One solution is to create your own escape sequence, and then use procedural T-SQL with @variables, rather than pure relational query language.
Given the inability to directly escape characters in strings for the FOR JSON parser(*), here we create our own escape sequence which we later have to replace manually.
DECLARE @str as nvarchar(MAX) = (
SELECT
[Id],
[CreatedBy] AS [value.createdonbehalfby@odata%2Ebind]
FROM (SELECT 'A1' as ID, 'AAAA12334' as CreatedBy) AS account -- your dummy data
FOR JSON PATH , without_array_wrapper)
set @str=REPLACE(@str,'%2E','.')
select @str as formatted_json
where %2E
was used because it is the escape sequence for a .
character in URIs
Obviously if %2E
could conceivably be part of the value portion of the innermost key, you might have to devise a different substitution or use a more robust parser to only target the particular key that you wanted.
(*)I tried at first to see if FOR JSON would use \
, %20
and
to escape a space character within a string, but none of those worked.
Note that an attempt to try to use the self-escaped string in a subquery or cte -- rather than using a procedural variable as an intermediary -- failed.

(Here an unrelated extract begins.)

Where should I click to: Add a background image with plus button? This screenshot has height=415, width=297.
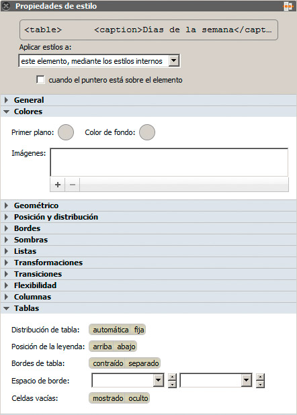pyautogui.click(x=58, y=185)
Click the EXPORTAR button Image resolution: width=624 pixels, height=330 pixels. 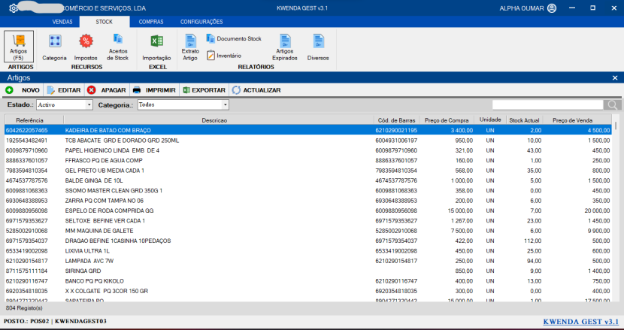point(203,90)
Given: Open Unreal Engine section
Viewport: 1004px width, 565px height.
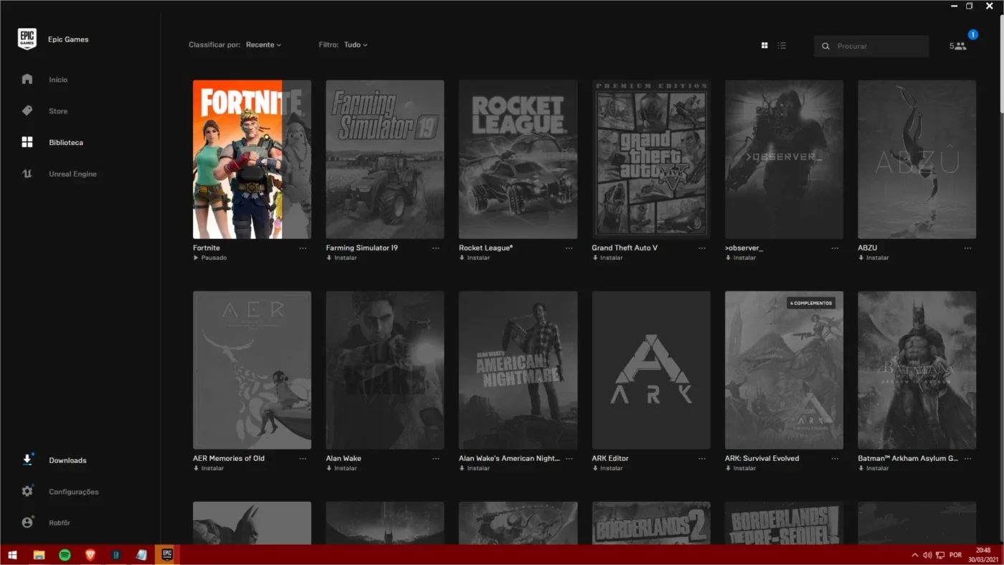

The column name generated by FOR JSON is a "random" GUID value (note: see screenshot provided for other answer) that I couldn't figure out how to extract. T-SQL has no way of selecting the column by position, so doing something like SELECT COLUMN(1) FROM (...)

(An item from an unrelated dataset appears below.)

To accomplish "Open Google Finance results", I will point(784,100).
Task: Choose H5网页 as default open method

does not work. You can't even reference the column by embedding it in a subquery and wrapping with a SELECT * FROM (...) AS sq
, as that produces the error: No column name was specified for column 1 of 'sq'
.
Similarly UNION
s where you bind the "subquery" result to a dummy table with a defined column name didn't seem to be a fruitful path either, as JSON parsing appears to operate after the union operation is complete. Parentheses didn't appear to correct this in my limited testing.